Schrijf alle regels hieronder letterlijk over, zonder iets te veranderen.

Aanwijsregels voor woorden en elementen
○ ○ ○ ○ ○
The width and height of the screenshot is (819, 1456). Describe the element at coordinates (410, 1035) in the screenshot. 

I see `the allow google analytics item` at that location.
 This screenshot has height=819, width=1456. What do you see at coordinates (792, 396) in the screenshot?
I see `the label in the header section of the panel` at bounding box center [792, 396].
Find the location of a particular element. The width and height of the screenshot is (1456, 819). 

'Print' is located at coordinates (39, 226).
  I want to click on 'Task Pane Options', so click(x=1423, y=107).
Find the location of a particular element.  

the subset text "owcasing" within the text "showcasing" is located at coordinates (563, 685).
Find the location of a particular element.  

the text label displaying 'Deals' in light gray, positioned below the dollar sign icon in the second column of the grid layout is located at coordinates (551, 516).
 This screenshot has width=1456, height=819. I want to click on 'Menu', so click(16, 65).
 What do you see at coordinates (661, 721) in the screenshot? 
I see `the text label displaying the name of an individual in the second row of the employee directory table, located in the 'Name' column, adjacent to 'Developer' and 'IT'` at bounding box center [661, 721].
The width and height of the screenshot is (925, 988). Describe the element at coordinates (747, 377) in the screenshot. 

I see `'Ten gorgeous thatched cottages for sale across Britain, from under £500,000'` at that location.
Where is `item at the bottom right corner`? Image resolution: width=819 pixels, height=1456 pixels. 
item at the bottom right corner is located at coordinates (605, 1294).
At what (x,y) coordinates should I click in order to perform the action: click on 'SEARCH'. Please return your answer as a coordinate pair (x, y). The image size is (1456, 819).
○ ○ ○ ○ ○
■ Uitgewerkte opgave ■
The width and height of the screenshot is (819, 1456). Describe the element at coordinates (410, 1035) in the screenshot. 

I see `the allow google analytics item` at that location.
 This screenshot has height=819, width=1456. What do you see at coordinates (792, 396) in the screenshot?
I see `the label in the header section of the panel` at bounding box center [792, 396].
Find the location of a particular element. The width and height of the screenshot is (1456, 819). 

'Print' is located at coordinates (39, 226).
  I want to click on 'Task Pane Options', so click(x=1423, y=107).
Find the location of a particular element.  

the subset text "owcasing" within the text "showcasing" is located at coordinates (563, 685).
Find the location of a particular element.  

the text label displaying 'Deals' in light gray, positioned below the dollar sign icon in the second column of the grid layout is located at coordinates (551, 516).
 This screenshot has width=1456, height=819. I want to click on 'Menu', so click(16, 65).
 What do you see at coordinates (661, 721) in the screenshot? 
I see `the text label displaying the name of an individual in the second row of the employee directory table, located in the 'Name' column, adjacent to 'Developer' and 'IT'` at bounding box center [661, 721].
The width and height of the screenshot is (925, 988). Describe the element at coordinates (747, 377) in the screenshot. 

I see `'Ten gorgeous thatched cottages for sale across Britain, from under £500,000'` at that location.
Where is `item at the bottom right corner`? Image resolution: width=819 pixels, height=1456 pixels. 
item at the bottom right corner is located at coordinates (605, 1294).
At what (x,y) coordinates should I click in order to perform the action: click on 'SEARCH'. Please return your answer as a coordinate pair (x, y). The image size is (1456, 819).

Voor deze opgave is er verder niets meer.